The opponent Rusesabagina, hero of the film “Hotel Rwanda”, released

Paul Rusesabagina, who inspired the film Rwanda Hotel and is a staunch opponent of President Paul Kagame, was released on Friday after the government announced it had commuted his 25-year sentence for “terrorism”. Rusesabagina, who has Belgian citizenship and permanently resides in the United States, was handed over to the Qatari ambassador before his return to the United States, a US official said.

The opponent “is at the residence of the Qatari ambassador”, said this official. Washington is “grateful” to Rwanda for having released him, said the head of American diplomacy, Antony Blinken.

Belgium also hailed “the Rwandan government’s decision to grant Paul Rusesabagina a remission”. “We hope that he will soon be reunited with his family,” Belgian Foreign Minister Hadja Lahbib said in a statement.

International condemnation

The conviction of Paul Rusesabagina, dating from September 2021, had aroused international disapproval and defenders of rights. “Paul Rusesabagina and (his co-defendant) Callixte Nsabimana had their prison sentences commuted by presidential order, after consideration of their requests for clemency,” Rwandan government spokeswoman Yolande Makolo told AFP.

The sentences of 18 other people for terrorism have also had their sentences commuted, she added. According to a government source who requested anonymity, the other detainees should be released on Saturday.
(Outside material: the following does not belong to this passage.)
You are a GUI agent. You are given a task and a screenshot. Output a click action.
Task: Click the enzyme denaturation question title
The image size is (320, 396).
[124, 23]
Yolande Makolo specified that Rwanda “notes the constructive role of the American government in the establishment of conditions for dialogue on this issue, as well as the facilitation provided by Qatar”. But she added that “no one should be under any illusions about what that means, because there is a consensus that serious crimes have been committed, for which they have been convicted”.

“Shared desire” for a reboot of the relationship with Washington

This case has long been a source of contention between Kigali and Washington. In May 2022, Washington considered that he was “unjustly detained” by Rwandan justice and Kagame replied that the United States could not “intimidate” him to force him to release him.

This decision “is the result of a shared desire to reset US-Rwanda relations,” the president’s press secretary, Stéphanie Nyombayire, said on Twitter. According to a senior US official on condition of anonymity, Secretary of State Antony Blinken’s visit to Kigali in August “played a key role in the prospect of Paul’s eventual release”. Stéphanie Nyombayire for her part underlined that “the close relations between Rwanda and Qatar have been key”.

Talks on a release of the opponent had started at the end of 2022 and a breakthrough occurred last week during discussions between President Kagame and the Emir of Qatar, said a source familiar with the matter.

Kigali’s announcement comes nearly two weeks after President Kagame indicated during a visit to Qatar that “discussions” were underway regarding the imprisonment of Paul Rusesabagina.

Supporters of the opponent believe that his trial was a sham marked by irregularities. And his family had alerted to the declining state of health of the 68-year-old man. He was detained for 939 days, according to the Free Rusesabagina website.

“International Standards”

Paul Rusesabagina was made famous by the film “Hotel Rwanda”, released in 2004, which tells how this moderate Hutu who ran the Hotel des Mille Collines in the Rwandan capital saved more than 1,000 people during the genocide of the Tutsi in 1994.

Opponent for more than 20 years to Paul Kagame, whom he has accused of authoritarianism and of fueling anti-Hutu sentiment, Rusesabagina has used his Hollywood fame to give a global echo to his positions. His tirades against Kagame have earned him treatment as an enemy of the state.

Human rights defenders accuse Rwanda – ruled with an iron fist by Mr. Kagame since the end of the 1994 genocide in which 800,000 people were killed – of repressing freedom of expression and the opposition.

Paul Rusesabagina had lived in exile in the United States and Belgium since 1996, before being arrested in Kigali in 2020 in troubled circumstances, when he got off a plane he thought was bound for Burundi. “His release would conclude a case that underscored Rwanda’s blatant disregard for international standards,” Lewis Mudge, Central Africa director for Human Rights Watch, told AFP earlier in the day.

The opponent was tried from February to July 2021 on nine counts, including that of “terrorism”, for attacks carried out by the FLN, an organization classified as terrorist by Kigali, which killed nine people in 2018 and 2019. Paul Rusesabagina admitted to having participated in the founding in 2017 of the Rwandan Movement for Democratic Change (MRCD), of which the FLN is considered the armed wing, but he has always denied any involvement in the attacks.